■ **What this task involves**: When the line containing "Image resolution: width=1356" appears in the entries below, begin printing there and stop after the line containing "How do I perform: Open"; print each of those lines exactly and no other line.

■ **Supplied data**:
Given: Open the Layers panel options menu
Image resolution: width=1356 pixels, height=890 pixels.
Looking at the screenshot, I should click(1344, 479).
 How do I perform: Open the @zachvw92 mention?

* * *

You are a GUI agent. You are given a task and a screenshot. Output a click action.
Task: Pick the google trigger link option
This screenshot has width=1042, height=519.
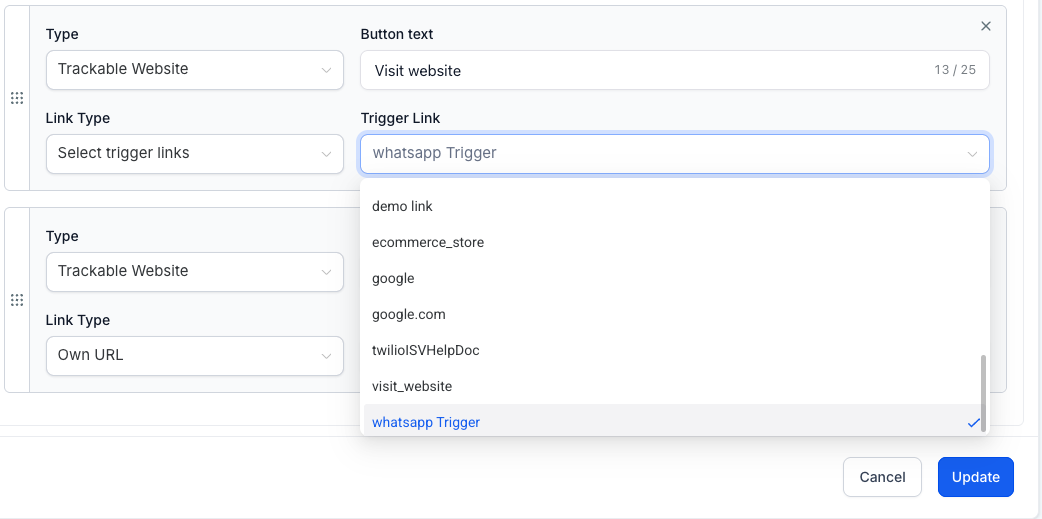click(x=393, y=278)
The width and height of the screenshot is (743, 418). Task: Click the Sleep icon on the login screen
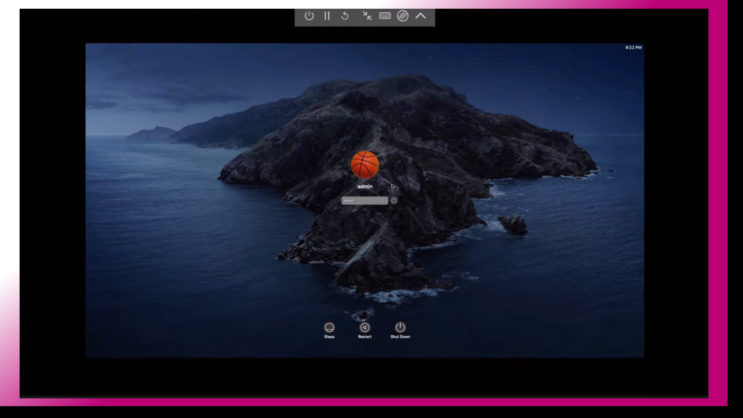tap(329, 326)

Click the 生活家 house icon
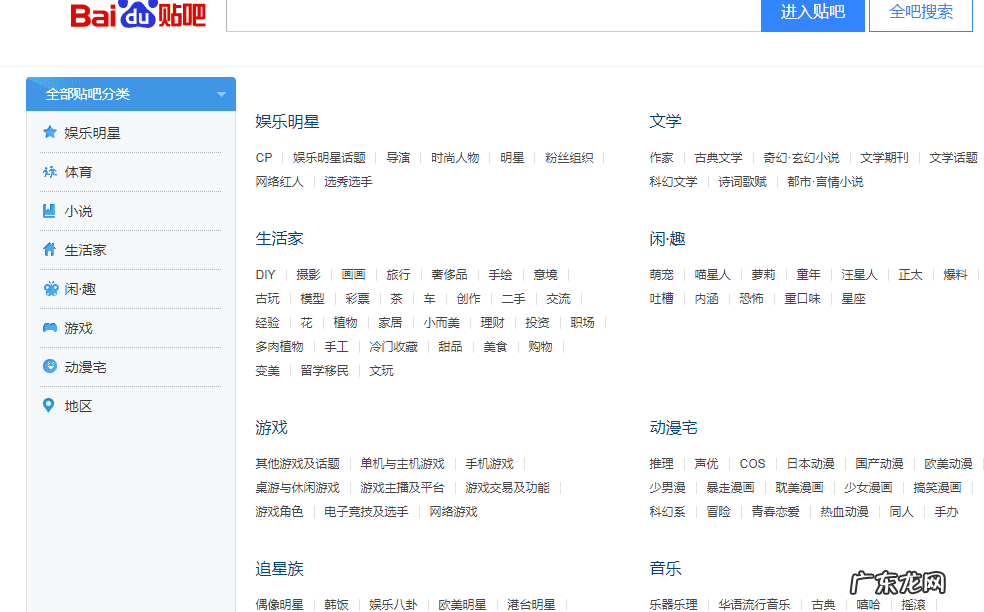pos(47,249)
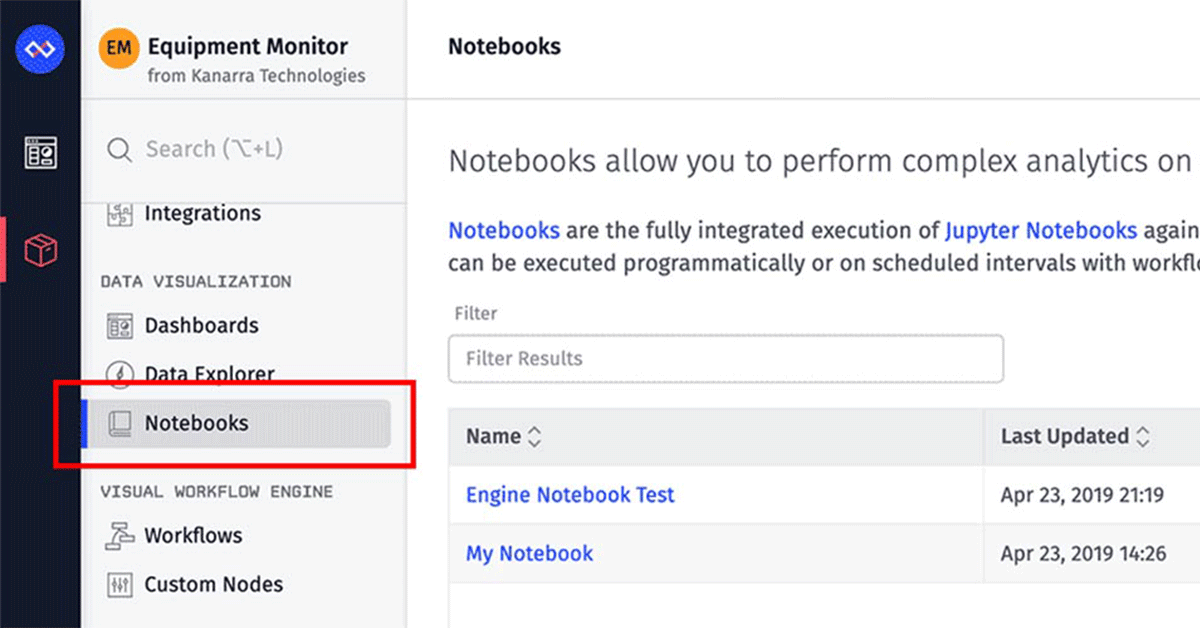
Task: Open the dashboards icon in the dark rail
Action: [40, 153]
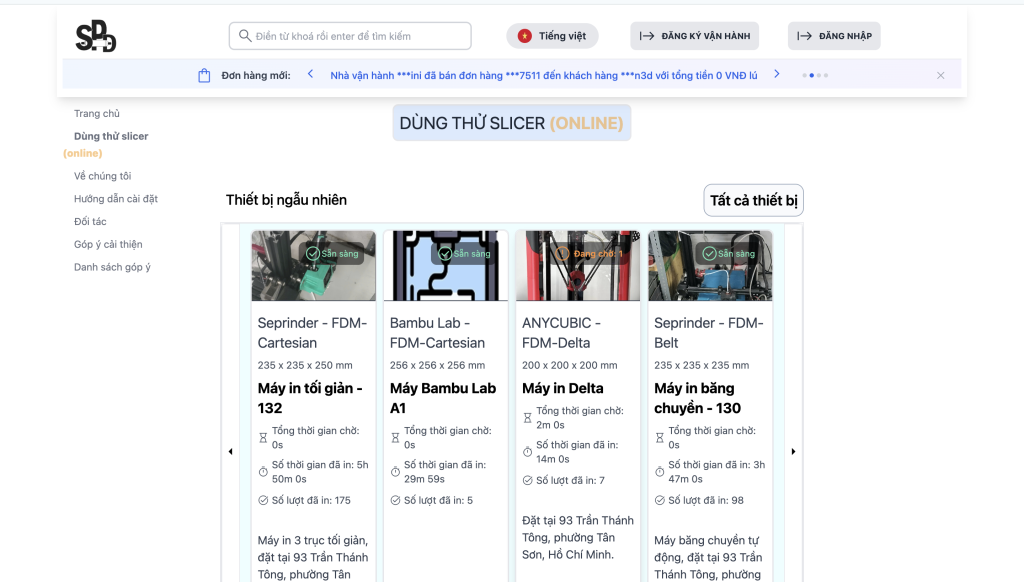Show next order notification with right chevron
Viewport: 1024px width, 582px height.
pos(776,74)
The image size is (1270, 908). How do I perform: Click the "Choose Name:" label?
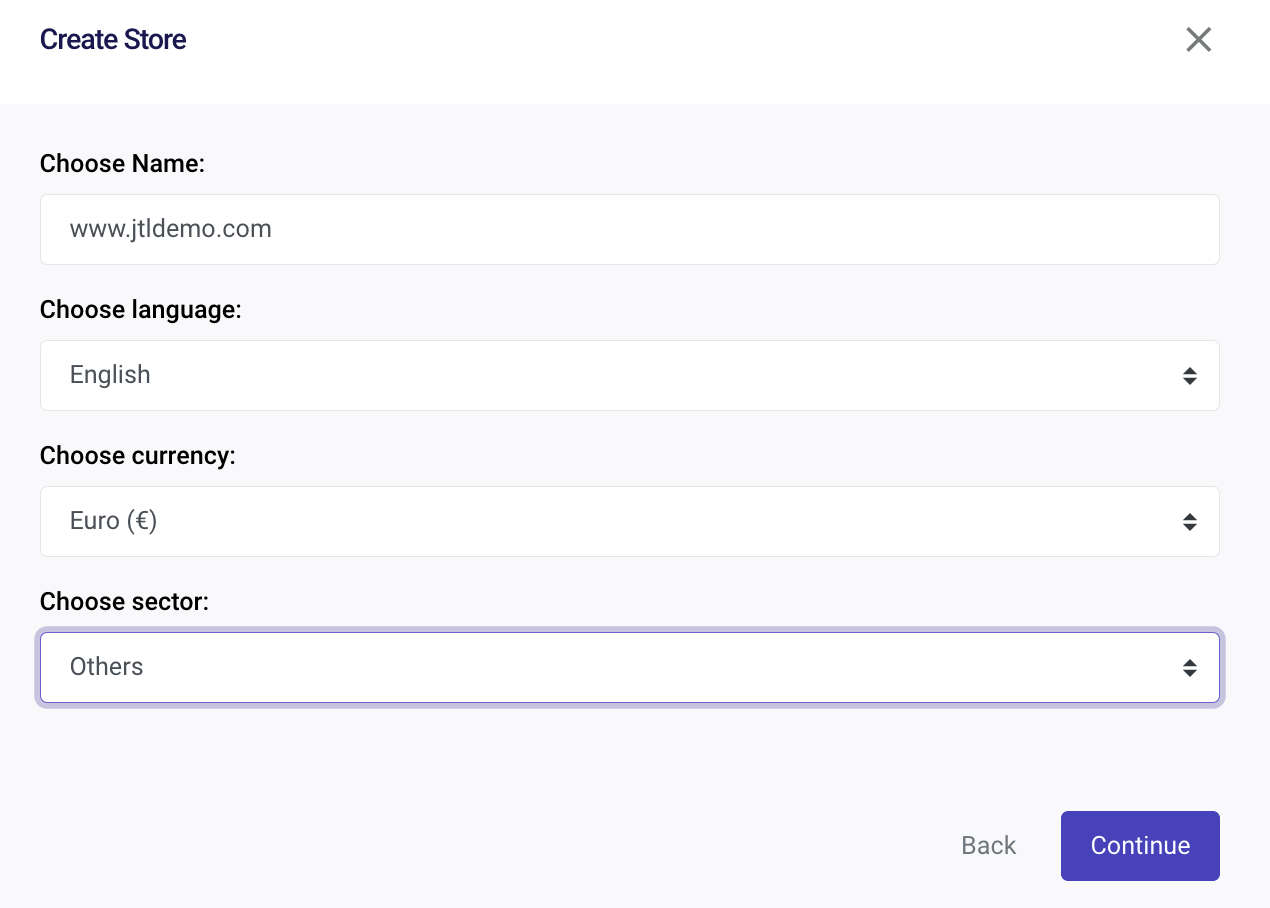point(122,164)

...

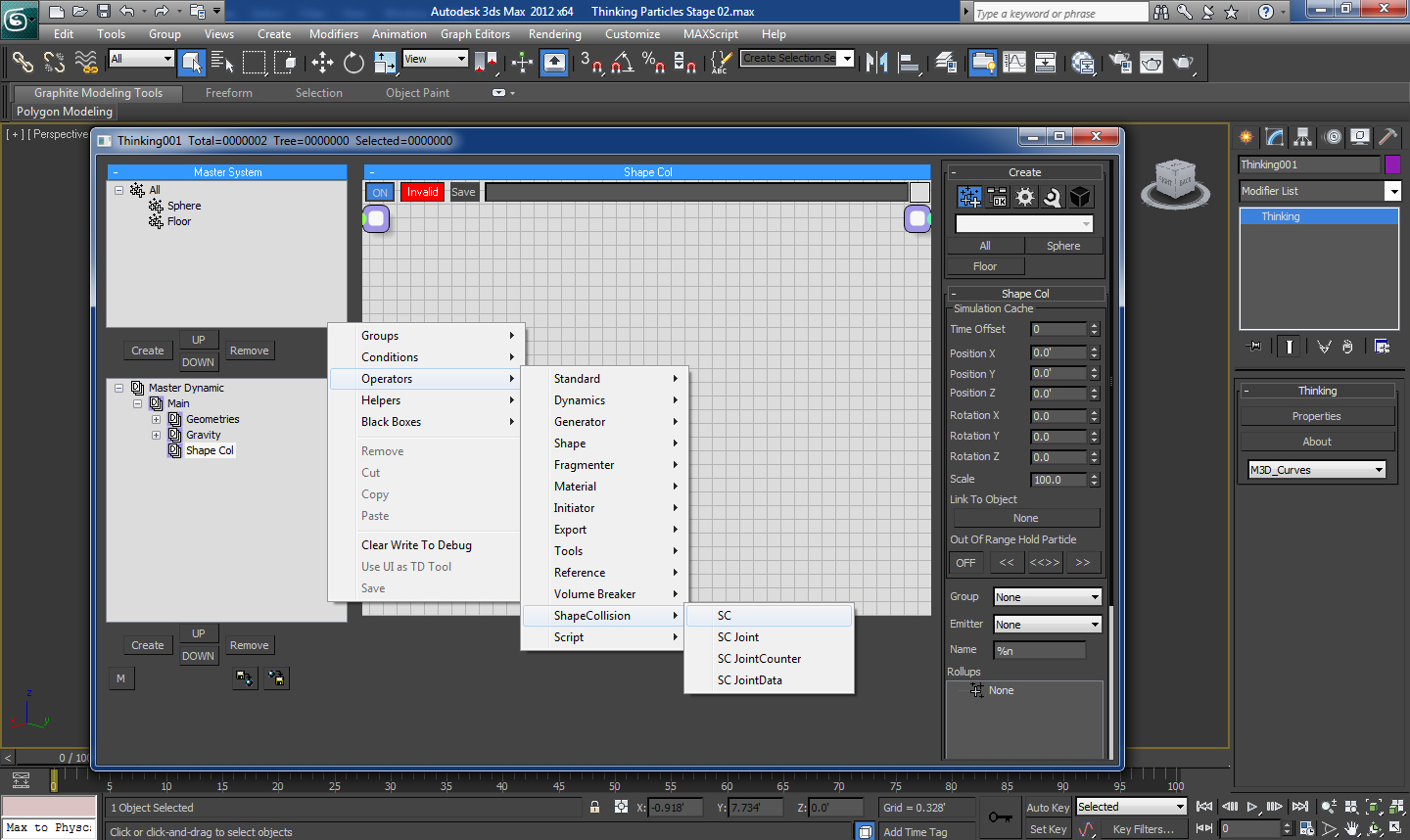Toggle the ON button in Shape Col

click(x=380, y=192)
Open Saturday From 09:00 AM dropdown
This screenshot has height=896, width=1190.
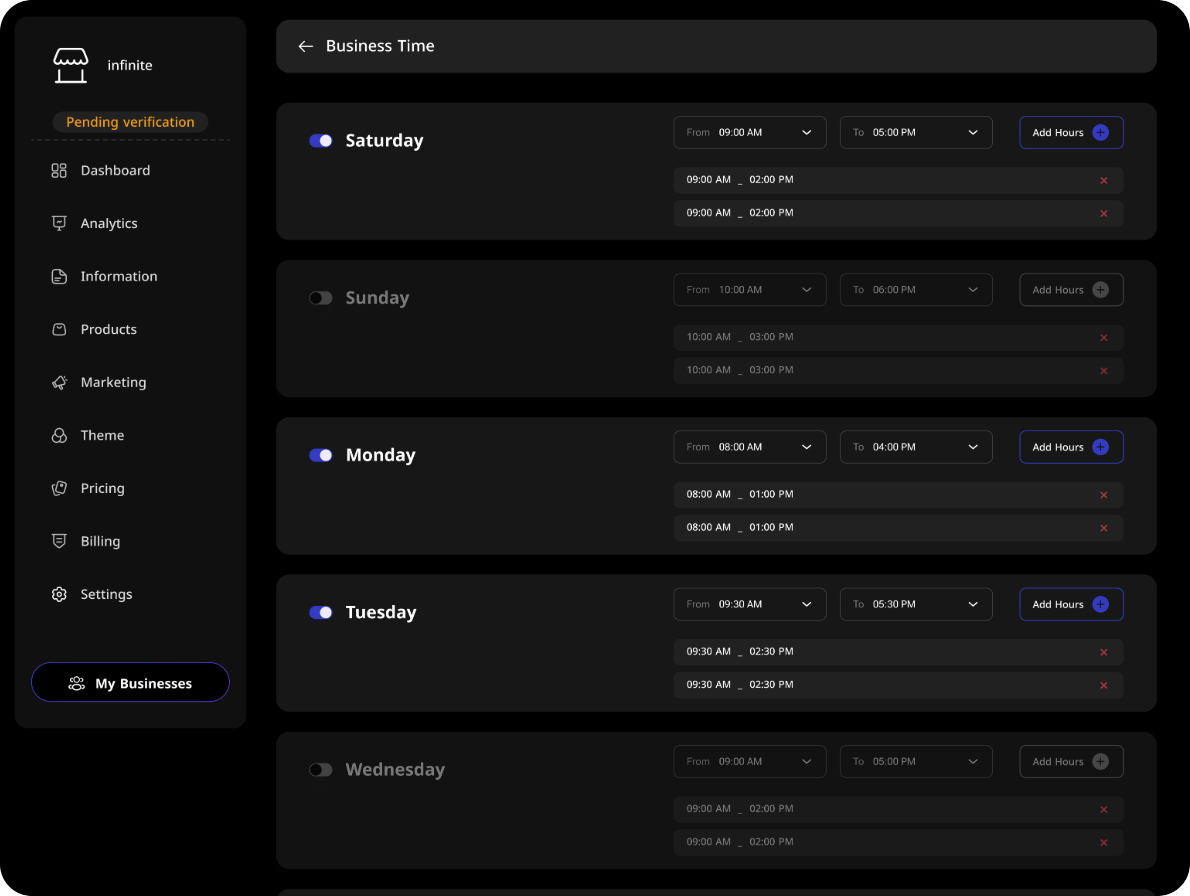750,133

■ **Exercise response**:
Image resolution: width=1356 pixels, height=890 pixels.
Looking at the screenshot, I should click(1344, 479).
 How do I perform: Open the @zachvw92 mention?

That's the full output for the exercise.